- [Dataset]
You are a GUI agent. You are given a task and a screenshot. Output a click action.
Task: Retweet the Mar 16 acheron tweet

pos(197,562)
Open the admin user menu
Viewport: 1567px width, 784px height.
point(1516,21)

- [Assignment] Output the material verbatim.

- [Solution to the exercise]
You are a GUI agent. You are given a task and a screenshot. Output a click action.
Task: Retweet the Mar 16 acheron tweet

pos(197,562)
Open the admin user menu
Viewport: 1567px width, 784px height.
point(1516,21)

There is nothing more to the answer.